The accompanying plots show the increase in the new variant over time. The dot size is proportional to the number of sequences sampled that day, and the staircase line is the maximum likelihood estimate under the constraint that the logarithm of the odds ratio is non-decreasing. The dotted line is the fraction of the variant over the considered time window. It provides a baseline for "no change" in the fraction of the variant.
This code is by Nick Hengartner and further descriptions of these analyses and plots can be found associated with Fig. 3 in:
Tracking changes in SARS-CoV-2 Spike: evidence that D614G increases infectivity of the COVID-19 virus.
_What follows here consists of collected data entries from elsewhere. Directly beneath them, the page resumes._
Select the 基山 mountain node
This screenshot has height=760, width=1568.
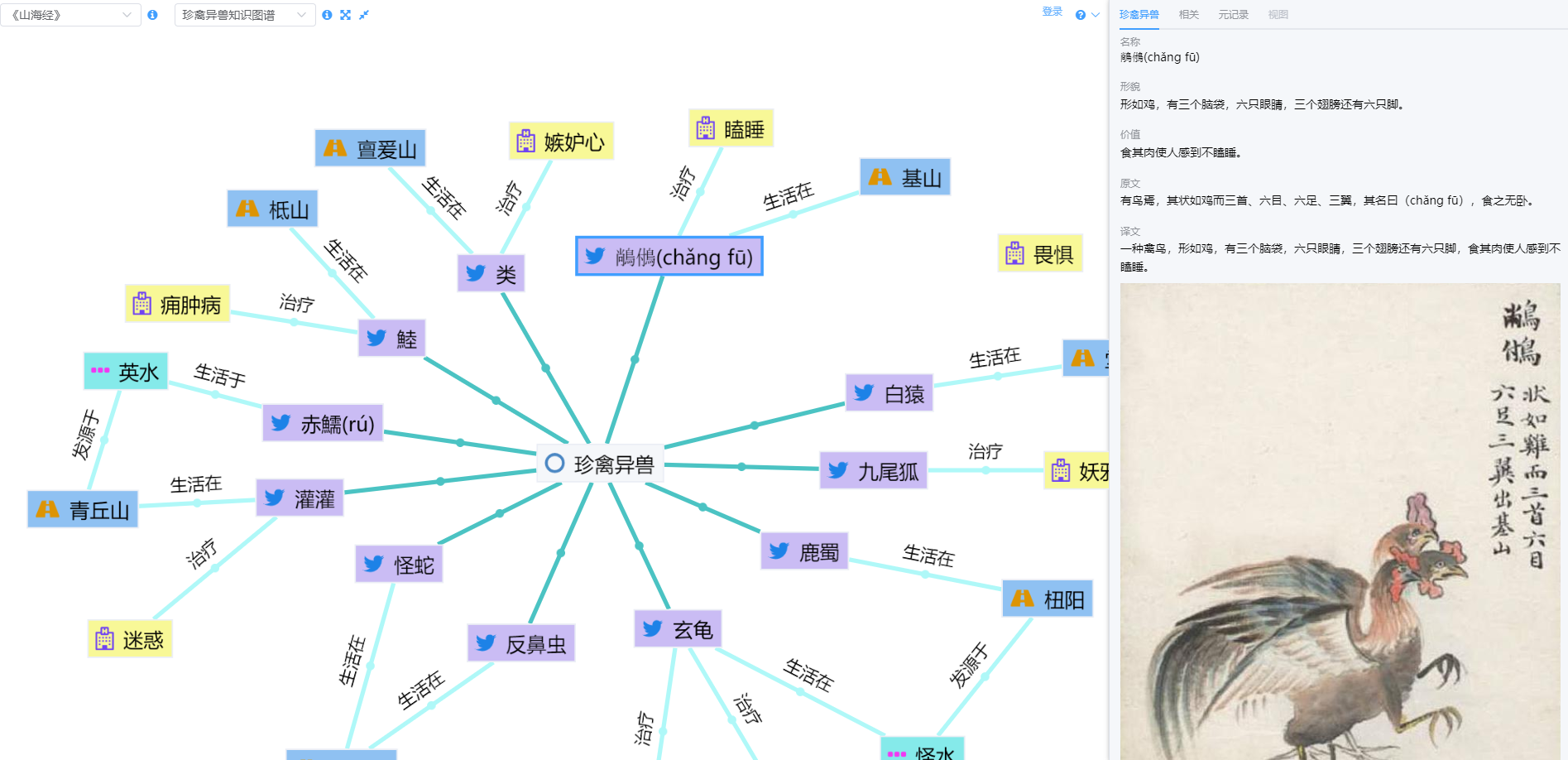coord(905,177)
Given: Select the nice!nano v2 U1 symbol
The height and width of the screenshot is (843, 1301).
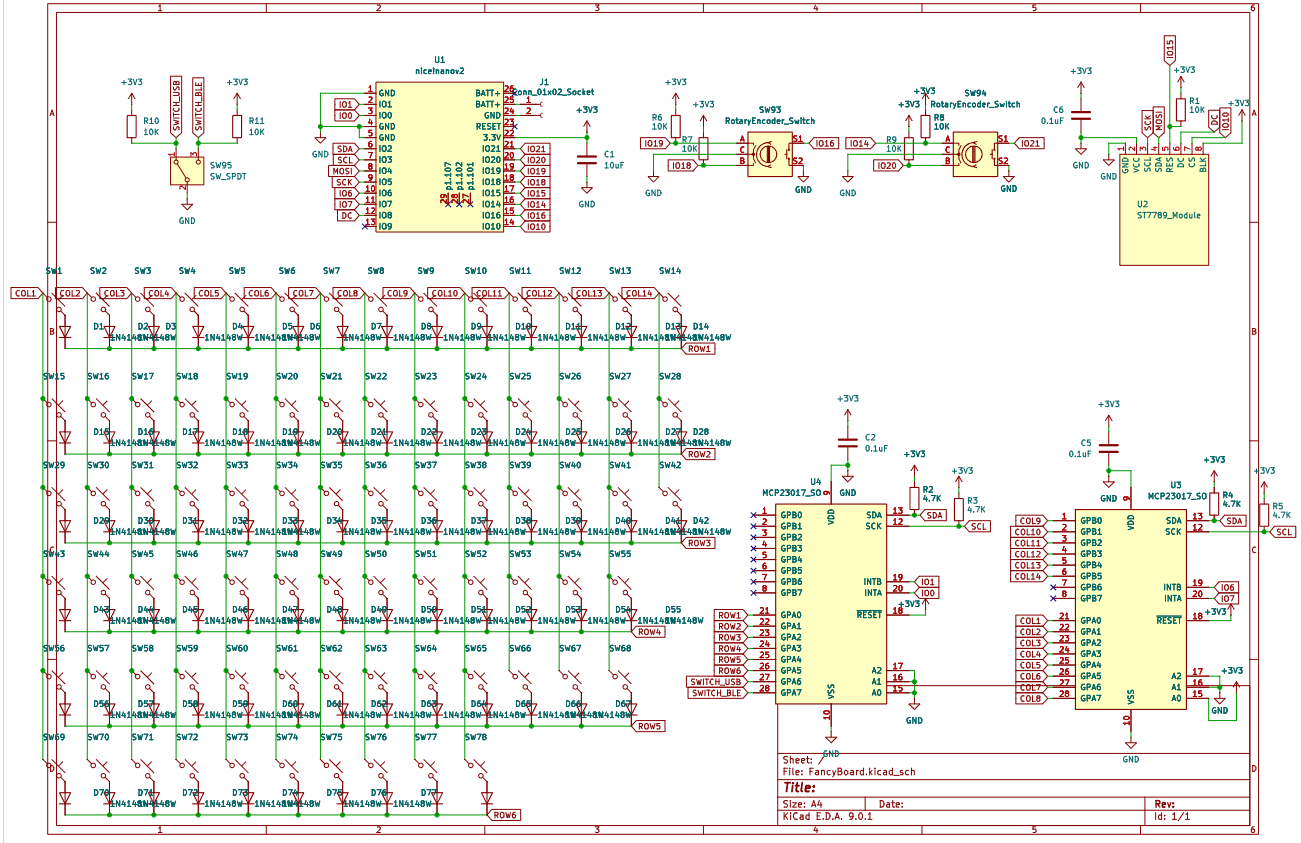Looking at the screenshot, I should [440, 158].
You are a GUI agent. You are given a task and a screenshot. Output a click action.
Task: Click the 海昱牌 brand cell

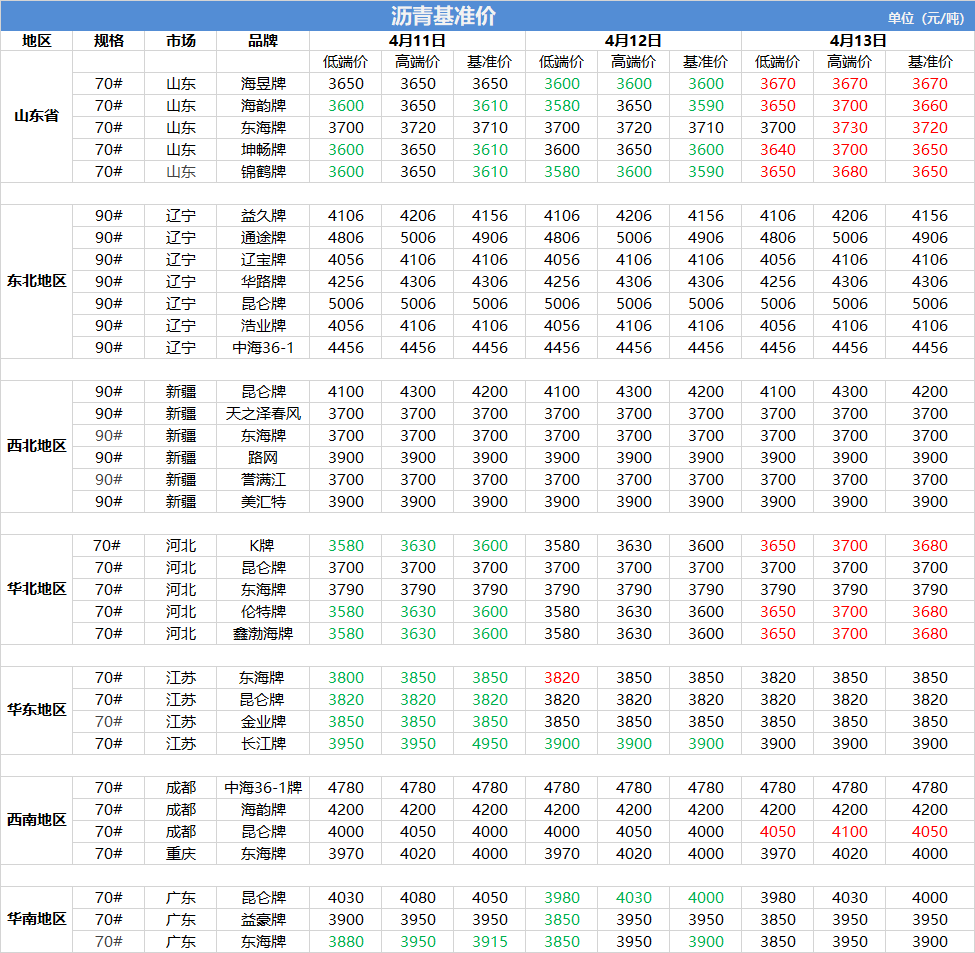[263, 84]
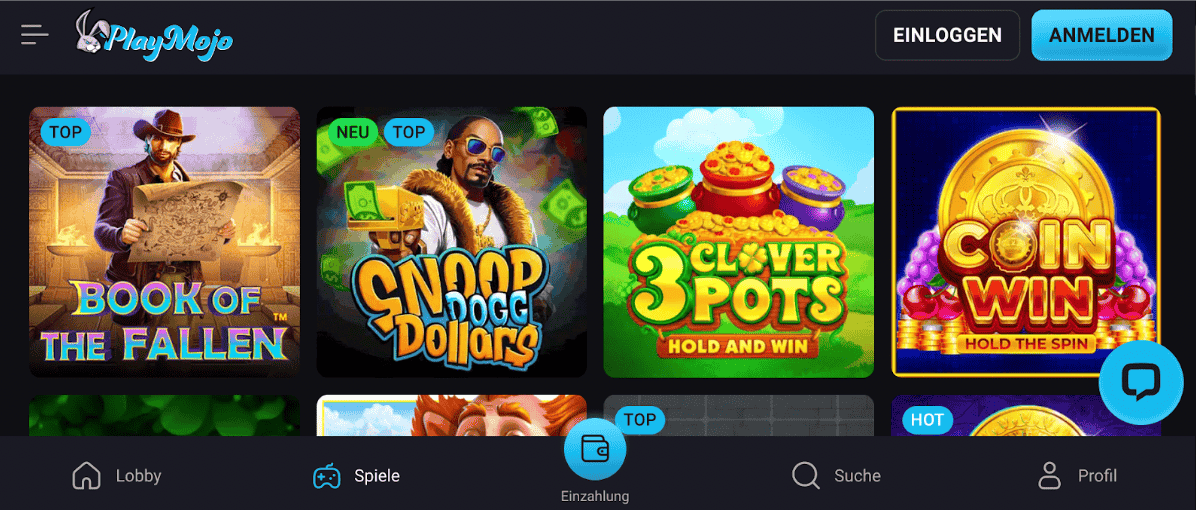The height and width of the screenshot is (510, 1196).
Task: Click the Suche magnifier icon
Action: [805, 476]
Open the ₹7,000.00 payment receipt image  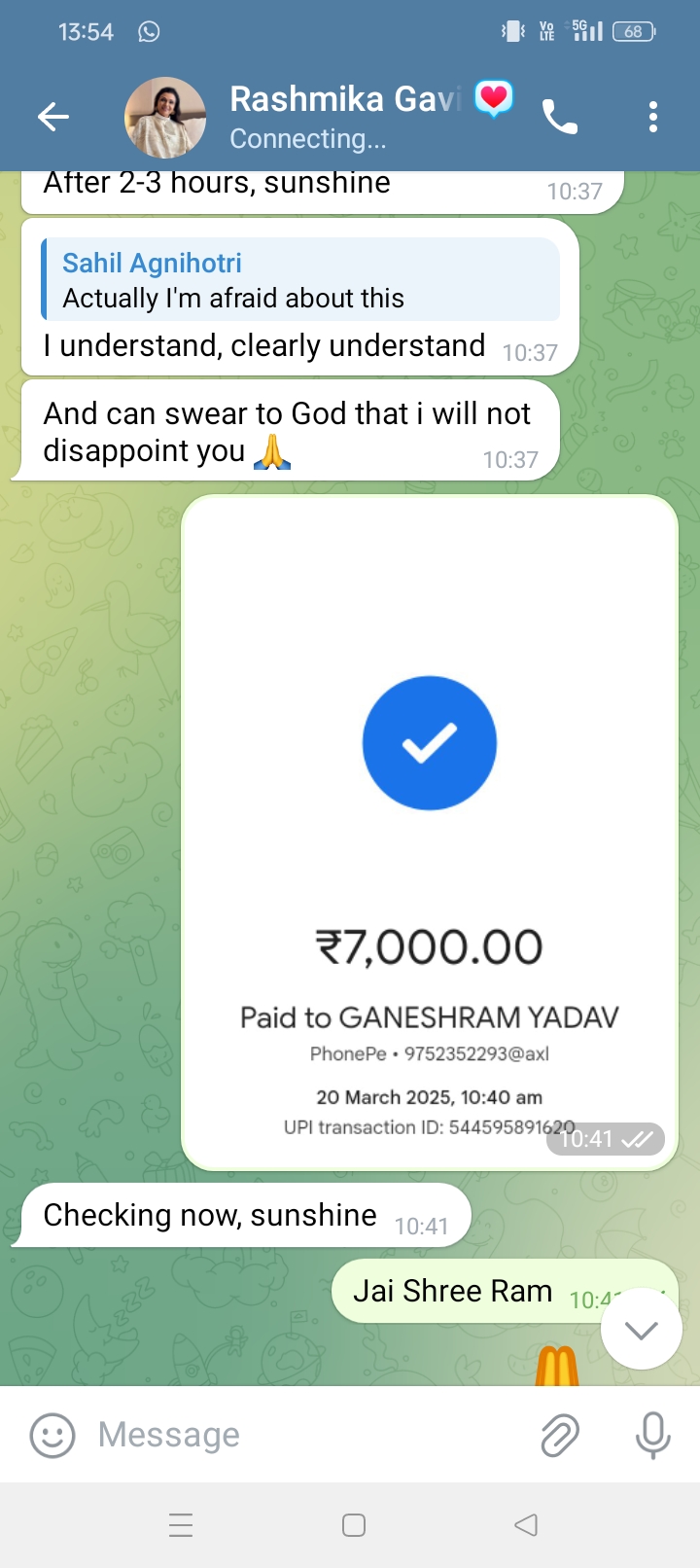pos(430,834)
Korber B, Fischer WM, Gnanakaran S, Yoon H, Theiler J, Abfalterer W, Hengartner N, Giorgi EE, Bhattacharya T, Foley B, Hastie KM, Parker MD, Partridge DG, Evans CM, Freeman TM, de Silva TI*, McDanal C, Perez LG, Tang H, Moon-Walker A, Whelan SP, LaBranche CC, Saphire EO, and Montefiori DC.
*on behalf of the Sheffield COVID-19 Genomics Group
Cell, June 2020
Lineage definitionsThis tool lists CoV-2 lineages as defined by Pangolin (cov-lineages.org). The WHO Greek letter designations are in parentheses.
The "Correlated variant" feature can be used to enable tracking mutations that are part of a variant lineage.
As an example, one can use this tool to explore how often the E484K mutation is increasing or decreasing in the world at any geographic level based on all Spike backbones using just the top part of the tool, and with the default “Correlated variant” setting of “Do not consider”.
But one of the contexts in which the E484K mutation can be found in is in the B.1.1.7 variant Spike backbone; B.1.1.7 tends in increase in frequency once it has entered a population, and one can explore how this compares to E484K+B.1.1.7. This tool will identify all geographic locations in GISAID that have more than 10 examples of the E484K+B.1.1.7, and will determine if the fraction of E484+B.1.1.7 is increasing or decreasing relative to other forms of B.1.1.7 over time in those populations.